#### [TASK INPUT]

####

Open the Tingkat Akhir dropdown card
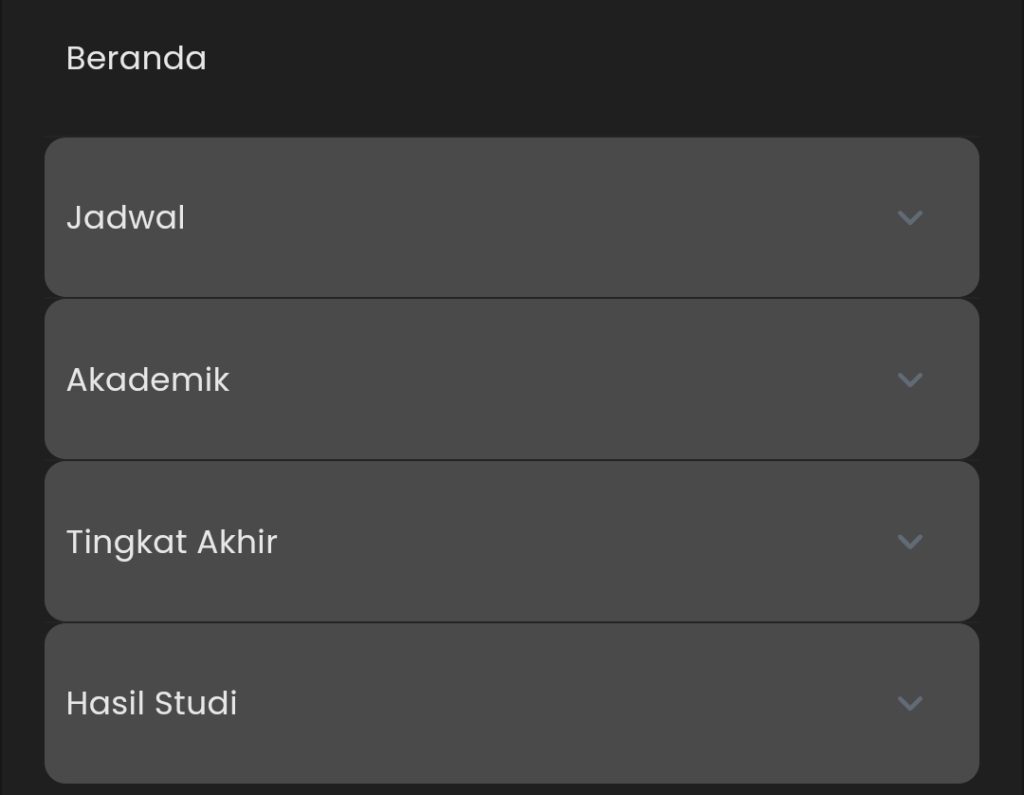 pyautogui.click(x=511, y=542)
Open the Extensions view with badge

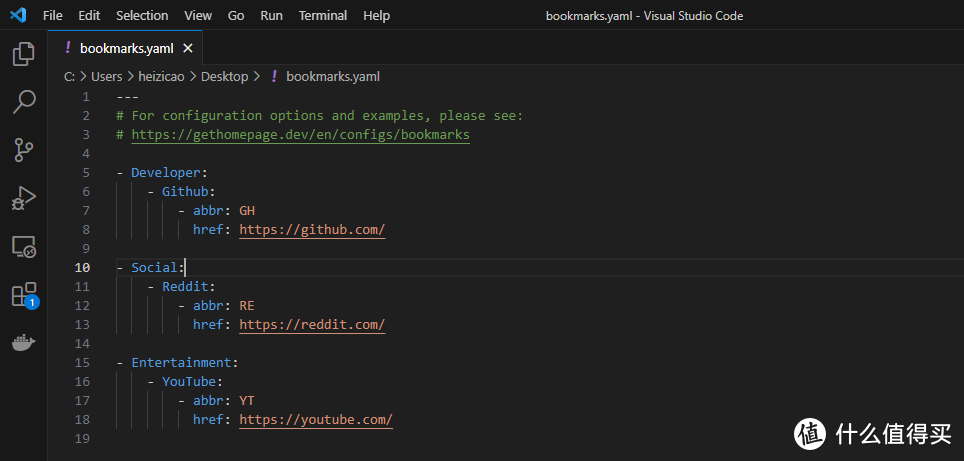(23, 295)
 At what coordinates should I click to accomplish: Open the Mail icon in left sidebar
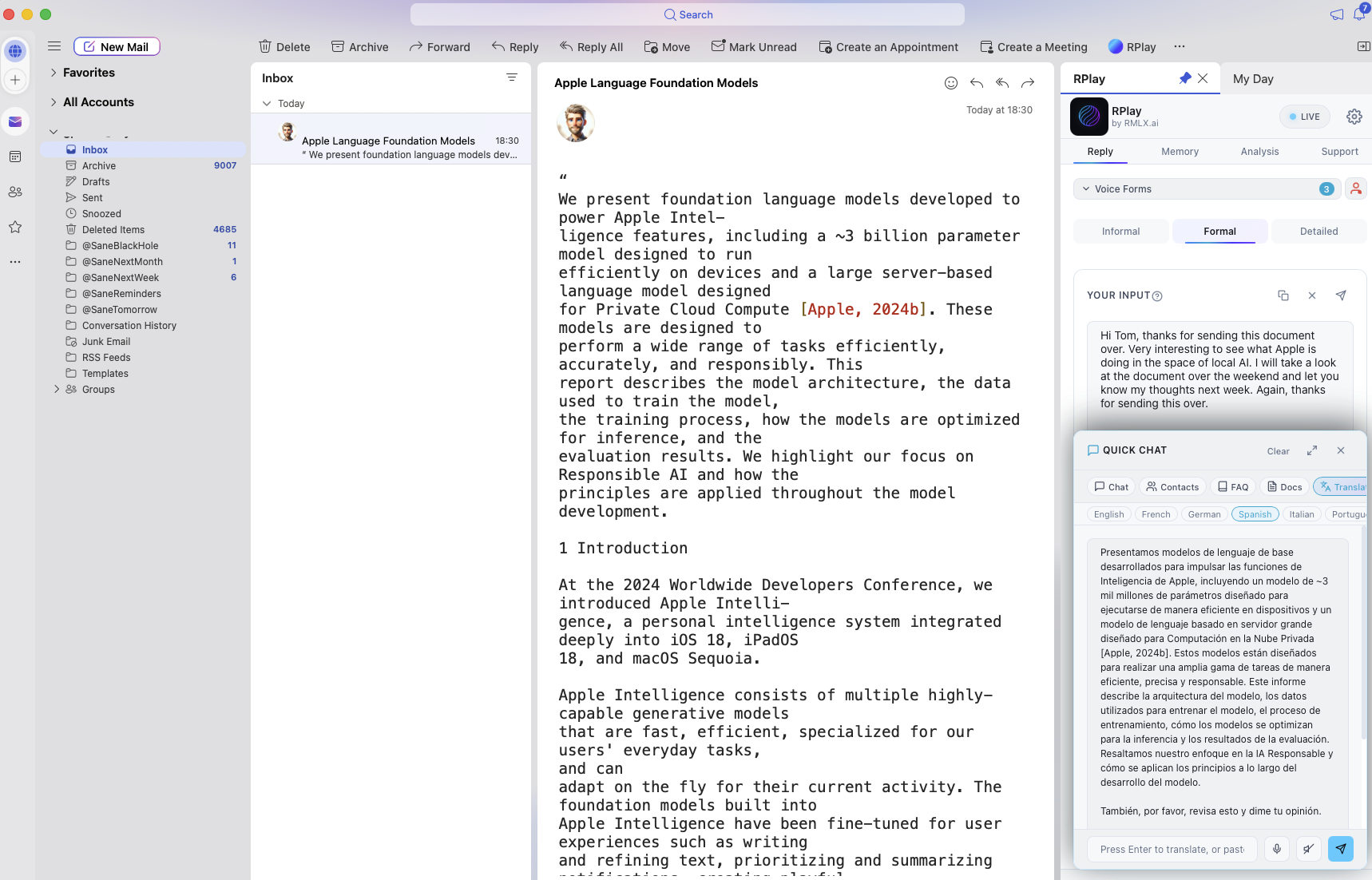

####

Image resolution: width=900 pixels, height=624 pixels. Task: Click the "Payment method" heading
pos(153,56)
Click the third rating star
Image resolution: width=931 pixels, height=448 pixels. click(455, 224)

####

#### [SET TASK]
Starting at the line that has "Open the Extensions view with badge" and ending after the line that has "At what coordinates", reproduce those lines of the records, requests included, scaling each coordinate in the answers by 0.2 and rounding to whole numbers, with halves rounded up. Leave the pictures out.

#### [ANSWER TO THE TASK]
Open the Extensions view with badge

(5, 59)
 At what coordinates should I click to accomplish: Open the Mail icon in left sidebar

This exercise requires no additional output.